Metal Ions And Peptides – A Bioinorganic Symphony For Antimicrobial Action

Unraveling how metal ions influence antimicrobial peptides (AMPs), our work offers new insights that may contribute to the field of beautiful, fundamental bioinorganic chemistry. We show that coordination of Zn(II) and Cu(II) ions to AMPs can significantly enhance their antimicrobial activity by modulating peptide structure, morphology, and local charge.[1] Our project revealed, for the first time, that Zn(II) binding to amyloidogenic peptides such as pramlintide, amylin analogs, and shepherin induces the formation of amyloid fibrils, which appear to underlie their potent antifungal effects. This “coordination-induced fibrillization” proceeds via a clear trajectory: distal metal binding → structural rearrangement → fibril formation → antifungal activity.
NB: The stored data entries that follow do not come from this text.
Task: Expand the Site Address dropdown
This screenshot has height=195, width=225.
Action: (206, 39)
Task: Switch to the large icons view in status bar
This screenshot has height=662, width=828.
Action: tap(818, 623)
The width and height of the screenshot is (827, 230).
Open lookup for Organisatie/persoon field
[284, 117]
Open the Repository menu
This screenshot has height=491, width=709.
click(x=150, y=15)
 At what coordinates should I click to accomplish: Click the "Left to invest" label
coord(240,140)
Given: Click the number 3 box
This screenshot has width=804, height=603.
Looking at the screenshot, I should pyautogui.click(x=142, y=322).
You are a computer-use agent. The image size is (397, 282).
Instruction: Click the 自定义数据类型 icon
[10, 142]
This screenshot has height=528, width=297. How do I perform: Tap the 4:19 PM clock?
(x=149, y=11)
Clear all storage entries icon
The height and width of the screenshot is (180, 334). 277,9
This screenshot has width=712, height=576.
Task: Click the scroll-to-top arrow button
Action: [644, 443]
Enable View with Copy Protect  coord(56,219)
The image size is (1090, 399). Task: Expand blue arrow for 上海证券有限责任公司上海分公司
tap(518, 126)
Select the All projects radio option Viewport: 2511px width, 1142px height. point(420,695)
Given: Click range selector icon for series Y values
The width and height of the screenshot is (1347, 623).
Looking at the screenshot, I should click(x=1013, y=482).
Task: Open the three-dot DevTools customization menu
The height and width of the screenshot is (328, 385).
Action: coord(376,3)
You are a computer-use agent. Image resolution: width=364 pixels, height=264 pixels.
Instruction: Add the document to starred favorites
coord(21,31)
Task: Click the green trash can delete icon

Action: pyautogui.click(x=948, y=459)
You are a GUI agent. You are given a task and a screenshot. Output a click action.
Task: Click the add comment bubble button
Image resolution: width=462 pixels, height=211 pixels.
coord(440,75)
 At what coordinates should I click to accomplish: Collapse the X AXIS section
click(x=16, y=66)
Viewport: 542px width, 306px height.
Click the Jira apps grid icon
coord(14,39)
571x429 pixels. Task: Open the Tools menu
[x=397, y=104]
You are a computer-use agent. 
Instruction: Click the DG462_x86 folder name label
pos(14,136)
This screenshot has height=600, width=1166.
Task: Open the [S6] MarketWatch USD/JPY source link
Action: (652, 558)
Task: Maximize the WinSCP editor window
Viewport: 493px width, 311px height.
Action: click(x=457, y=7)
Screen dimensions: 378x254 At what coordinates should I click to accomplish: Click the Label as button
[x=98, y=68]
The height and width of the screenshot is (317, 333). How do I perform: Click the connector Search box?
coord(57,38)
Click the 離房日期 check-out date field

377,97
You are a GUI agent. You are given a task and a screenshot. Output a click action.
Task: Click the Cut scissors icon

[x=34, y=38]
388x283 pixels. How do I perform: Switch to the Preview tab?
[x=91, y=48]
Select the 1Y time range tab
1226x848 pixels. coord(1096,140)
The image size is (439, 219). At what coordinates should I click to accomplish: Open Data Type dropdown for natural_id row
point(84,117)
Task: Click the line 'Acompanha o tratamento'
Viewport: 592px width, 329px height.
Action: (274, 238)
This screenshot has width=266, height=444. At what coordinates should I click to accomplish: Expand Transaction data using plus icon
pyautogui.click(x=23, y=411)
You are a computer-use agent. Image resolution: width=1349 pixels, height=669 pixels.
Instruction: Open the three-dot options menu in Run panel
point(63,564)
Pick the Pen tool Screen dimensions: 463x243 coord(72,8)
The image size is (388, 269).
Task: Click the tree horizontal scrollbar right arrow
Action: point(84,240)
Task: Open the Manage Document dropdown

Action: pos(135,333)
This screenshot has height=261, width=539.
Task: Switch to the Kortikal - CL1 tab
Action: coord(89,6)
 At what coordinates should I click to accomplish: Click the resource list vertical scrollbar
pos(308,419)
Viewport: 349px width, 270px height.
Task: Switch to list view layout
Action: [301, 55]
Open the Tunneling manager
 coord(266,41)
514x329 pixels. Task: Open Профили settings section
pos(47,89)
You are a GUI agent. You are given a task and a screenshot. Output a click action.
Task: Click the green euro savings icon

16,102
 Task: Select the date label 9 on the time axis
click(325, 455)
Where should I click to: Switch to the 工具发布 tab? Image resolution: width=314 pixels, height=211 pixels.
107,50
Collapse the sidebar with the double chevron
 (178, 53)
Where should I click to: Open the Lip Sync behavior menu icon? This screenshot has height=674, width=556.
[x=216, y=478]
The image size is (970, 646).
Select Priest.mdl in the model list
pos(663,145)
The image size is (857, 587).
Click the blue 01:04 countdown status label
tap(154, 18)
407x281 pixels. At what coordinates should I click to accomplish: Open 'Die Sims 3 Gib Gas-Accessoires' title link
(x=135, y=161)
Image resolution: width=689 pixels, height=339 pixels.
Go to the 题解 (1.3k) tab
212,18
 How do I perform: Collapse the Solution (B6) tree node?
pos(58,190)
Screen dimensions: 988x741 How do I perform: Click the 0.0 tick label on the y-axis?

This insight introduces a new perspective on the role of functional amyloids in antimicrobial action.[2] In the case of piscidins or semenogelins, we show that their antimicrobial effect arises from the locally cationic character of their metal complexes, which promotes interactions with negatively charged microbial membranes.[3,4] Together, these findings deepen our understanding of metal-peptide interactions and may offer a foundation for the rational design of metal-based antimicrobial strategies. By bridging molecular coordination chemistry with mechanisms of microbial resistance, we hope to take one tiny small step toward addressing a major medical challenge.